If you’ve ever taken a physics course, you know that nothing can go faster than the speed of light — 186,000 miles a second, 700 million miles an hour. Everything physicists know says you can’t go faster. But some physicists and engineers think they can do an end run around the speed-of-light limit.
They say that ideas developed about 50 years ago by a German scientist named Burkhard Heim suggest that we could use a very strong magnetic field to push spacecraft into another dimension — a dimension where the physical laws that make the speed of light as fast as anything can go, don’t exist.

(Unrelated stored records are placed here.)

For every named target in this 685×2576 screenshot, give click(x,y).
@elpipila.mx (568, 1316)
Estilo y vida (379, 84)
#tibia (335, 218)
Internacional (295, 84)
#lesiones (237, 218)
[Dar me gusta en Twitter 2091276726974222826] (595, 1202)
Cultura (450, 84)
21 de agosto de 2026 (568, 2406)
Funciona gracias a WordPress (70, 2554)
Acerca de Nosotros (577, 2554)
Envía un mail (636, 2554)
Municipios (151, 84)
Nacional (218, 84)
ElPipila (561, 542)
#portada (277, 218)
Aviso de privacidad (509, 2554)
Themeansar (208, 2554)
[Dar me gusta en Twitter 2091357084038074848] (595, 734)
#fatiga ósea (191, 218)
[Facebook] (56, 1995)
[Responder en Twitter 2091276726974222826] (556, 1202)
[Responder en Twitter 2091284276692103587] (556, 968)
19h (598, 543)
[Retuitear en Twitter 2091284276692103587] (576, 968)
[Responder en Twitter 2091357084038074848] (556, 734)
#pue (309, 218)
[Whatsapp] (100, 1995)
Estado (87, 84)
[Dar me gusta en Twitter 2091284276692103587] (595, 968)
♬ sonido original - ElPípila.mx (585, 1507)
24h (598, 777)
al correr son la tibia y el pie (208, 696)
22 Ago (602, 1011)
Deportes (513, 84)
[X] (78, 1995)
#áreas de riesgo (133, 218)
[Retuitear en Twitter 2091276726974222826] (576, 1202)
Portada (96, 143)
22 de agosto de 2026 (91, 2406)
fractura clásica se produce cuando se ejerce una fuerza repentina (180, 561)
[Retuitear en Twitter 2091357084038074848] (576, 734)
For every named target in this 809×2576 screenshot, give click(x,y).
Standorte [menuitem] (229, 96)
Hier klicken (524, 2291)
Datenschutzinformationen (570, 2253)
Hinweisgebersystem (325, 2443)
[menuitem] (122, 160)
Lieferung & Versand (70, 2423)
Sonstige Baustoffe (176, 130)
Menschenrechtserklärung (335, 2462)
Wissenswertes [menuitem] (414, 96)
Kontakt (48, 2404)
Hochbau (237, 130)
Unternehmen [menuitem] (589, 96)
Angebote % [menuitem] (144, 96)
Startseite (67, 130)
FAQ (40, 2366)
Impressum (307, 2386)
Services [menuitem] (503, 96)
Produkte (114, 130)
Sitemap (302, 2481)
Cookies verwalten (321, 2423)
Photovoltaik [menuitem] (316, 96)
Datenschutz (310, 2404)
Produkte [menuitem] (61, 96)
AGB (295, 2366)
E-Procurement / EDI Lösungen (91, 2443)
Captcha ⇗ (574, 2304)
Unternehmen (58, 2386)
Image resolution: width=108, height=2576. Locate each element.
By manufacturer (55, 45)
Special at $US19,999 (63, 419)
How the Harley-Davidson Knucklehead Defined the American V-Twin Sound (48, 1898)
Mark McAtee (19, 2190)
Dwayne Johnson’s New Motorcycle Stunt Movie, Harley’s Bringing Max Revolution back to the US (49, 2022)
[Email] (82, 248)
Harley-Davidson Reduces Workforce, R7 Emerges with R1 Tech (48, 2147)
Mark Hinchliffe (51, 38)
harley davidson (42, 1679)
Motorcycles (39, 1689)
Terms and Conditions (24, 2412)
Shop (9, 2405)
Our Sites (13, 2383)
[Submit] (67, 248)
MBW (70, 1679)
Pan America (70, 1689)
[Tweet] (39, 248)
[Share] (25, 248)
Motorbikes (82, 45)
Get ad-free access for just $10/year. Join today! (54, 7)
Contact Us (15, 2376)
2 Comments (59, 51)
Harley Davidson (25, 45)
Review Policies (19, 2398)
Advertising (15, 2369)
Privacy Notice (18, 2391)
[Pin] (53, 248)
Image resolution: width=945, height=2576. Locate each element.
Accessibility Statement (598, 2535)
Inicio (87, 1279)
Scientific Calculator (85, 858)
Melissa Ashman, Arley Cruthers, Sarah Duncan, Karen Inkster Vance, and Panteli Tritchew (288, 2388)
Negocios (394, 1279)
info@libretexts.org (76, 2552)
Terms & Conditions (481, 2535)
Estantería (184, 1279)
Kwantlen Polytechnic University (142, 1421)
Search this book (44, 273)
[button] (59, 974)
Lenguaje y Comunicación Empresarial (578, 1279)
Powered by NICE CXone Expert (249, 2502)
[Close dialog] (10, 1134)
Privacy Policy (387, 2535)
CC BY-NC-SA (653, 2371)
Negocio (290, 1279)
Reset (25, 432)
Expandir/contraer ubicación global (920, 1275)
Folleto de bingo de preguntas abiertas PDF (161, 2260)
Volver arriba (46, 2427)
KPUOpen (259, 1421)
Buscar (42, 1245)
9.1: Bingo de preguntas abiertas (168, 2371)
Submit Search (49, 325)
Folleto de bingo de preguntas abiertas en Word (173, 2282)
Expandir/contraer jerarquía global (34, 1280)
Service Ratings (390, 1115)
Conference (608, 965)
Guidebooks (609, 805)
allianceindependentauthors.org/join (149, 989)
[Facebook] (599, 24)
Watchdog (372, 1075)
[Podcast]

The idea sounds like science fiction. And a lot of top physicists say that’s all it is. But if it’s real, it could mean traveling to Mars in three hours or to a nearby star in three months. The interesting part is that the Department of Energy has a device – the Z-machine – that could produce the kind of ultra-powerful magnetic field we’d need to see if the idea might work. If it does, researchers could be testing a working engine in five years.
Even if everything turns out the way the visionaries think it will, it’ll be a long time before you can buy a ticket for a day trip to Mars.
So, beam us up, Scotty. We’re through here for now.